The REIMAGINE results showed CagriSema reducing HbA1c across multiple T2D subtypes, paired with meaningful weight loss. For clinicians managing type 2 diabetes, that changes the frame. The obesity weight loss headline matters. Glycemic control, cardiovascular risk reduction, and liver outcomes matter too, often more for their specific patients.

Tirzepatide's T2D case is already well established through the SURPASS program and its approval for type 2 diabetes. REIMAGINE gives CagriSema a competing argument in that population. The full published dataset from REIMAGINE is not yet out as of late June 2026. Conference results are preliminary. But they establish that the CagriSema story in T2D is not closed by the REDEFINE 4 obesity headline.
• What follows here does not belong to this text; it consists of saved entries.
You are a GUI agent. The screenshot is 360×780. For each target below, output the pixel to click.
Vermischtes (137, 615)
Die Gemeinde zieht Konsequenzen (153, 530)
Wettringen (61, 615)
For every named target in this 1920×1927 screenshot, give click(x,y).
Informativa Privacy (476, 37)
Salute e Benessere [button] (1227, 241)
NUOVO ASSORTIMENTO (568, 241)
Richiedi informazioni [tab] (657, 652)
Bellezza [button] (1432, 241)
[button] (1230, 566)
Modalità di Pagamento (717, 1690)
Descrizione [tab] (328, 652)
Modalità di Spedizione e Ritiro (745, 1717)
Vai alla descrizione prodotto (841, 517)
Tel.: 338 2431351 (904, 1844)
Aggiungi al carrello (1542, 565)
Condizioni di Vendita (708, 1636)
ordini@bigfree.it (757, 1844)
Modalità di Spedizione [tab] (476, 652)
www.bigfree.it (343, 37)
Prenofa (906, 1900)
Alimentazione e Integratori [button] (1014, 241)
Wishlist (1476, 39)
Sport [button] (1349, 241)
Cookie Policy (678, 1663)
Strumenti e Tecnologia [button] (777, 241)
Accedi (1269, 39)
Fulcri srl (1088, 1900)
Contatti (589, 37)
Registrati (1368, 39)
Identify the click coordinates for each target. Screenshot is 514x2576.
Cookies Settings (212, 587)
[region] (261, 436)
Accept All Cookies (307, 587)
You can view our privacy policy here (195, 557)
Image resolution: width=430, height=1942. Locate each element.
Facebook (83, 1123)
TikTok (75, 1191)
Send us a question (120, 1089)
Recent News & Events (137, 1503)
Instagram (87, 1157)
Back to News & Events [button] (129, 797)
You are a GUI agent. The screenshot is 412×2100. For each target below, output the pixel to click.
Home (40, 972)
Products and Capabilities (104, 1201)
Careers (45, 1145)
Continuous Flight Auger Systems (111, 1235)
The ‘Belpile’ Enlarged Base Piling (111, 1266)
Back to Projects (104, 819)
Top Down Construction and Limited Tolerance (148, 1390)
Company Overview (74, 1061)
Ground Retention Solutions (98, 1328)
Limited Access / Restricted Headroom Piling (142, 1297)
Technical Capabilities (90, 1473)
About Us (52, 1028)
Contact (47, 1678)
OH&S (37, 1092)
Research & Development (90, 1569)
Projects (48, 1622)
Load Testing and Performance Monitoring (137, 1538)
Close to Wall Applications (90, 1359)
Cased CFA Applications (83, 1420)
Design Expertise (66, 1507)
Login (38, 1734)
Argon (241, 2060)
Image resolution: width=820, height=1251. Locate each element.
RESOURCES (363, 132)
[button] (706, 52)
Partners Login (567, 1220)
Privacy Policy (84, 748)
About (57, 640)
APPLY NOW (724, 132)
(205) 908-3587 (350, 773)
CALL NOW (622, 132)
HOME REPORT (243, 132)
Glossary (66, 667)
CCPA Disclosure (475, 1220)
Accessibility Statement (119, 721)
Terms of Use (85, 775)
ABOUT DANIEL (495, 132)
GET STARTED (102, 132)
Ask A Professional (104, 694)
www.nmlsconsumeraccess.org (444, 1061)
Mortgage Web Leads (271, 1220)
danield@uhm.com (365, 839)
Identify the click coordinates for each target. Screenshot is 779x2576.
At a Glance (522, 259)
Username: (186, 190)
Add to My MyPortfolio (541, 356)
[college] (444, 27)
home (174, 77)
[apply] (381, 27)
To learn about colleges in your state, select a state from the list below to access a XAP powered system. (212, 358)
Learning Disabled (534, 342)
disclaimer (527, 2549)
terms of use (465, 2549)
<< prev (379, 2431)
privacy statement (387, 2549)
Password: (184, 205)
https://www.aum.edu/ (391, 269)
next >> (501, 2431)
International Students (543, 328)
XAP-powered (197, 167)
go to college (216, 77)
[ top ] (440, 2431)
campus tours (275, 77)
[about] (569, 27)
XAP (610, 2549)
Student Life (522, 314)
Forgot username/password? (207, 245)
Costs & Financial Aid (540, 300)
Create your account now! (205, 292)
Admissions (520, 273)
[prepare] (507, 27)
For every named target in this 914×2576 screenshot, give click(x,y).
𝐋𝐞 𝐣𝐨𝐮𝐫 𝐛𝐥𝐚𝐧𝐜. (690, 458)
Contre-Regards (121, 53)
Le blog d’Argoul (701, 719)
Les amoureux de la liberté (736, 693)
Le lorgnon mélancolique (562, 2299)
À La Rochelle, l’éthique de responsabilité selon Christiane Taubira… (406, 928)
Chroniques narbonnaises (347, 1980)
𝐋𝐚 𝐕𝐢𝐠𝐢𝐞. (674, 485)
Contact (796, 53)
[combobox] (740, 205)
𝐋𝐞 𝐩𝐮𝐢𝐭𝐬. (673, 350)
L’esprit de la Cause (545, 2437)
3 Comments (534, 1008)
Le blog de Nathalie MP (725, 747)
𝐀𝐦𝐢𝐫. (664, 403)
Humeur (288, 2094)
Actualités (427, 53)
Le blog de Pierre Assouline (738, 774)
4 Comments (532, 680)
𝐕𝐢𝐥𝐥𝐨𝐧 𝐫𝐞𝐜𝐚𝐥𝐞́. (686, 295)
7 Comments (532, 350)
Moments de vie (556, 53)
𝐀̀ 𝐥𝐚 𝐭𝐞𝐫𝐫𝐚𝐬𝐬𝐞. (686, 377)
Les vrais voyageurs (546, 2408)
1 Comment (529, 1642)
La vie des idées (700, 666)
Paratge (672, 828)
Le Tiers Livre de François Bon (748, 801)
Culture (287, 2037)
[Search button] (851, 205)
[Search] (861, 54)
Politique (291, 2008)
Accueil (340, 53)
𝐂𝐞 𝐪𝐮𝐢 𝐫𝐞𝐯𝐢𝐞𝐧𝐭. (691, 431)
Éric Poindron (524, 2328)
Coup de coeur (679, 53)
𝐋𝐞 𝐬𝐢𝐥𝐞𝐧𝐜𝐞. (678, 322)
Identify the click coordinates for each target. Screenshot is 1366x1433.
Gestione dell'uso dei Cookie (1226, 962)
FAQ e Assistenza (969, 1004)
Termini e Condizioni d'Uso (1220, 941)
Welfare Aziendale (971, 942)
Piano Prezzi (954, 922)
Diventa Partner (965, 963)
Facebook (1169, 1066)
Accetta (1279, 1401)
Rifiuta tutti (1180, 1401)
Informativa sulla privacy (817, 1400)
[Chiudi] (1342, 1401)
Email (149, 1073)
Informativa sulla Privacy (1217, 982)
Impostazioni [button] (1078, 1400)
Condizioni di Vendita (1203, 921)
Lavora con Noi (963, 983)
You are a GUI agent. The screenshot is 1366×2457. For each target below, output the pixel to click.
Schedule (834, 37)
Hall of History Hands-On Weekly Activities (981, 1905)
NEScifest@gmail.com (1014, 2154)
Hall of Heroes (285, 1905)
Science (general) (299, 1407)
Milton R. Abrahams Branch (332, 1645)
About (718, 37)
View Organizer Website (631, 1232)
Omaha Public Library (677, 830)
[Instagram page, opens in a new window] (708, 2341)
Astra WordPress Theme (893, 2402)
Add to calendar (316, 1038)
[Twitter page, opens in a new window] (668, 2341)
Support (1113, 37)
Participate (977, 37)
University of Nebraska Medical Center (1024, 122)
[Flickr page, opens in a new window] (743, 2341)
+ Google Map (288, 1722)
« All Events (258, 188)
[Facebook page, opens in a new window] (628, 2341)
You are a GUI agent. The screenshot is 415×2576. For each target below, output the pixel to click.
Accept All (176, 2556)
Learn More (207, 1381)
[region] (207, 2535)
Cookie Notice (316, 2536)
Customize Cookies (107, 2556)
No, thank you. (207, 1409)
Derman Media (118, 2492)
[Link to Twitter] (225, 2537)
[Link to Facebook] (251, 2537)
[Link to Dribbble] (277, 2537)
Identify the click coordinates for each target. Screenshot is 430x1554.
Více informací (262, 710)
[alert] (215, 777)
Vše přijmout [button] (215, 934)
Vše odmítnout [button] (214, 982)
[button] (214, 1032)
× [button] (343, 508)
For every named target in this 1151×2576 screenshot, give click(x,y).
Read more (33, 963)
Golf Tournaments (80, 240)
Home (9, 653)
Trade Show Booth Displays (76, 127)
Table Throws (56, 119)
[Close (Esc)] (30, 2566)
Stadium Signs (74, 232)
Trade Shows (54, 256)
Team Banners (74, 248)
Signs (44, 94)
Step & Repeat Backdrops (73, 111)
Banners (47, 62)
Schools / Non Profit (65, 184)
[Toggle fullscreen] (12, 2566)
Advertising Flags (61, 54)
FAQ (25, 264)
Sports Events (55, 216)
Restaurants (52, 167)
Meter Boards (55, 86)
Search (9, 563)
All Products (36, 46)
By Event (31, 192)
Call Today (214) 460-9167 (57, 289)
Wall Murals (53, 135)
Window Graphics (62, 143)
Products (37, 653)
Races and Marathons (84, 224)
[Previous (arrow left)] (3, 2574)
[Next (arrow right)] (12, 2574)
One is approved; one is not

Tirzepatide is in pharmacies. CagriSema is not. Novo Nordisk filed for FDA approval in December 2025 based on REDEFINE 1 and REDEFINE 2. The standard FDA review timeline is 10 to 12 months, which puts a decision in late 2026 under the most optimistic scenario. That timeline can extend.

Cost is also unsettled for CagriSema. Tirzepatide's brand pricing is established, and compounded tirzepatide is available through licensed 503A pharmacies at meaningfully lower prices in most states. CagriSema will not have a compounded version at launch. What Novo Nordisk charges, and how insurance covers it, will shape real-world uptake more than the REDEFINE 4 weight loss numbers once the drug eventually reaches pharmacies.

Where each drug fits right now

For most people who need treatment today, tirzepatide is the stronger choice. The REDEFINE 4 head-to-head confirmed it on the primary outcome. It is approved and available. Compounded versions reduce cost access significantly. The data from SURMOUNT-1 through REDEFINE 4 consistently puts tirzepatide ahead on weight loss numbers. If you are deciding what to start, tirzepatide is where the evidence points.

CagriSema will matter when it launches. Not because it beats tirzepatide on average, but because metabolic drug response varies across patients. Some people respond poorly to GIP agonism. The amylin pathway is genuinely different. Prescribers will have a new option for patients who try tirzepatide and plateau early or do not tolerate it well.

The bigger picture: both drugs are better than semaglutide alone. For someone on Wegovy for two years wondering what comes next, either CagriSema or tirzepatide represents a meaningful step forward. The jump from semaglutide to the next generation is roughly 6 to 10 percentage points of additional weight loss. That is the generation shift that matters most for existing GLP-1 users.

One generation further out, retatrutide posted 28.3% weight loss in TRIUMPH-1 with 2,339 adults. That is ahead of both CagriSema and tirzepatide at comparable durations. The full TRIUMPH-1 data is covered separately, but it frames where the drug class is heading.

For the current comparison: tirzepatide leads CagriSema by 2.5 points in the only direct trial that exists. Until the REIMAGINE published data changes that picture, or until CagriSema earns FDA approval and launches at a price that works, tirzepatide is the call.